The Analysis of Data, volume 1

Basic Definitions: The Probability Functions

1.2. The Probability Function

Definition 1.2.1. Let $\Omega$ be a sample space associated with a random experiment. A probability function $\P$ is a function that assigns real numbers to events $E\subset \Omega$ satisfying the following three axioms.
  1. For all $E$, \[ \P(E)\geq 0.\]
  2. \[\P(\Omega)=1\]
  3. If $E_n, n\in\mathbb{N}$, is a sequence of pairwise disjoint events $(E_i\cap E_j=\emptyset$ whenever $i\neq j)$, then \[ \P\left(\bigcup_{i=1}^{\infty} E_i\right) = \sum_{i=1}^{\infty} \P(E_i).\]

Some basic properties of the probability function appear below.
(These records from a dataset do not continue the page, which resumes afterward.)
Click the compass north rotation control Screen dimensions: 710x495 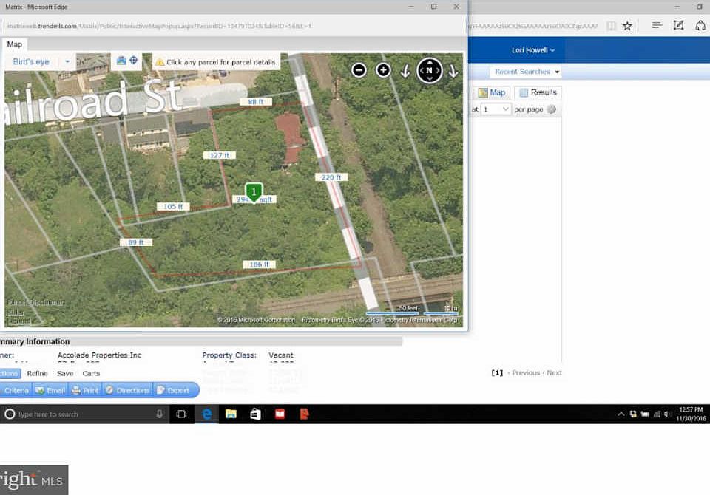[429, 70]
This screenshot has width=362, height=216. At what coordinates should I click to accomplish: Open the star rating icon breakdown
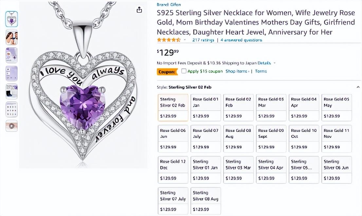pyautogui.click(x=169, y=40)
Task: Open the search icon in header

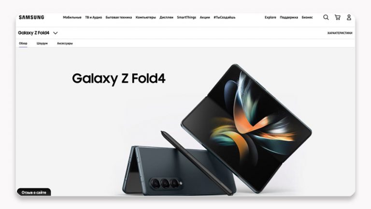Action: pos(326,17)
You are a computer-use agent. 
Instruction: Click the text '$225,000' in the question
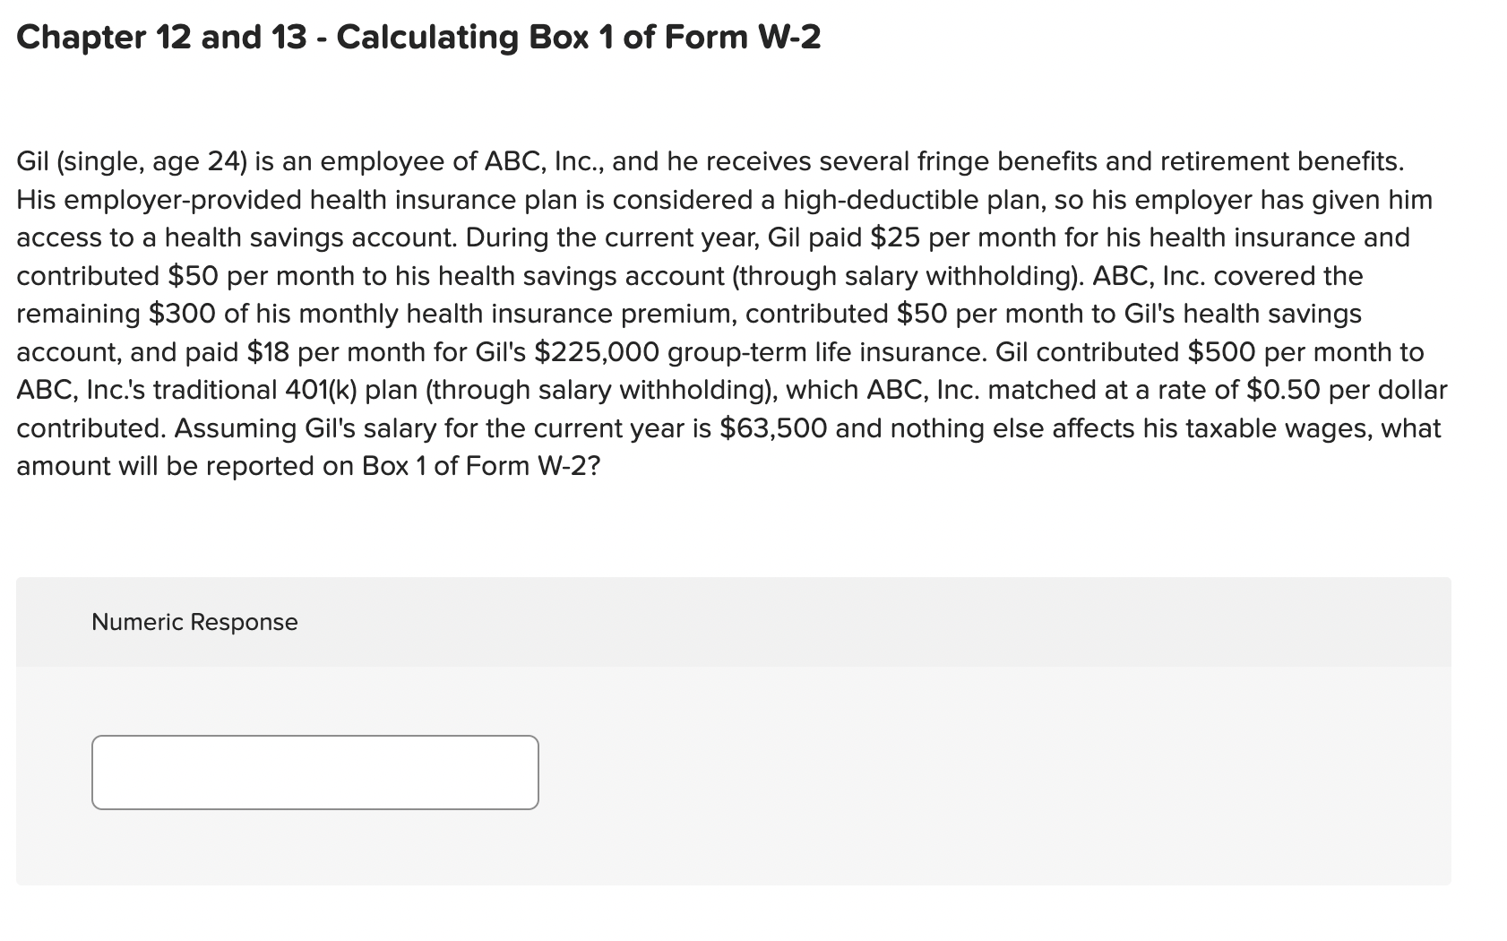point(600,351)
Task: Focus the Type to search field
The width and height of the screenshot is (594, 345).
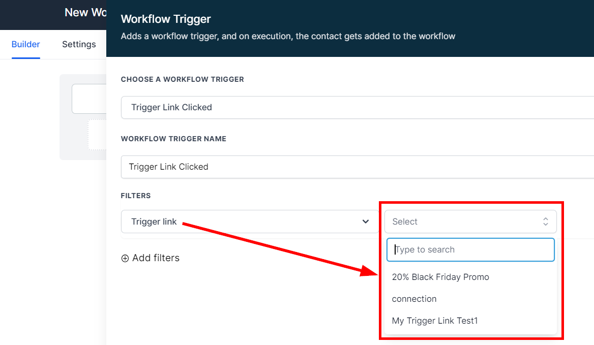Action: (x=470, y=250)
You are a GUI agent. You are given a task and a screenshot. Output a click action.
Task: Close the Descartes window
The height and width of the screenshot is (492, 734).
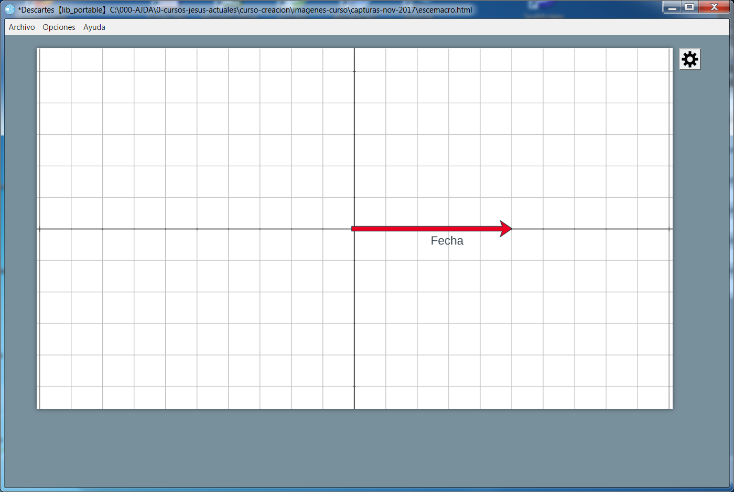coord(714,7)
Proposition 1.2.1. \[\P(\emptyset)=0.\]
Proof. Using the second and third axioms of probability, \begin{align*} 1&=\P(\Omega)=\P(\Omega\cup\emptyset\cup\emptyset\cup\cdots)= \P(\Omega)+\P(\emptyset)+\P(\emptyset)+\cdots\\ &=1+\P(\emptyset)+\P(\emptyset)+\cdots, \end{align*} implying that $\P(\emptyset)=0$ (since $P(E)\geq 0$ for all $E$).
Proposition 1.2.2. (Finite Additivity of Probability). For every finite sequence $E_1,\ldots,E_N$ of pairwise disjoint events ($E_i\cap E_j=\emptyset$ whenever $i\neq j$), \[\P(E_1\cup \cdots \cup E_N)=\P(E_1)+\cdots+\P(E_N).\]
Proof. Setting $E_k=\emptyset$ for $k> N$ in the third axiom of probability, we have \[ \P(E_1\cup \cdots \cup E_N) = \P\left(\bigcup_{i=1}^{\infty} E_i\right) = \sum_{i=1}^{\infty} \P(E_i)=\P(E_1)+\cdots+\P(E_N)+0.\] The last equality above follows from the previous proposition.
Proposition 1.2.3. \[\P(A^c)=1-\P(A).\]
Proof. By finite additivity, \[1=\P(\Omega)=\P(A\cup A^c)=\P(A)+\P(A^c).\]
Proposition 1.2.4. \[\P(A)\leq 1.\]
Proof. The previous proposition implies that $\P(A^c)=1-\P(A)$. Since all probabilities are non-negative $\P(A^c)=1-\P(A)\geq 0$, proving that $\P(A)\leq 1$.
Proposition 1.2.5. If $A\subset B$ then \begin{align*} \P(B)&=\P(A)+\P(B\setminus A)\\ \P(B)&\geq \P(A). \end{align*}
Proof. The first statement follows from finite additivity: \[\P(B)=\P(A\cup (B\setminus A))=\P(A)+\P(B\setminus A).\] The second statement follows from the first statement and the non-negativity of the probability function.
Proposition 1.2.6 (Principle of Inclusion-Exclusion). \[\P(A \cup B)=\P(A)+\P(B)-\P(A\cap B).\]
Proof. Using the previous proposition, we have \begin{align*} \P(A\cup B)&=\P((A\setminus (A\cap B)) \cup (B\setminus (A\cap B)) \cup (A\cap B))\\ &=\P((A\setminus (A\cap B))+\P(B\setminus (A\cap B))) + \P(A\cap B)\\ &=\P(A)-\P(A\cap B)+\P(B)-\P(A\cap B)+\P(A\cap B)\\ &= \P(A)+\P(B)-\P(A\cap B). \end{align*}

Figure 1.2.1 below illustrates the Principle of Inclusion-Exclusion. Intuitively, the probability function $\P(A)$ measures the size of the set $A$ (assuming a suitable definition of size). The size of the set $A$ plus the size of the set $B$ equals the size of the union $A\cup B$ plus the size of the intersection $A\cap B$: $\P(A)+\P(B)=\P(A\cup B)+\P(A\cap B)$ (since the intersection $A\cap B$ is counted twice in $\P(A)+\P(B))$.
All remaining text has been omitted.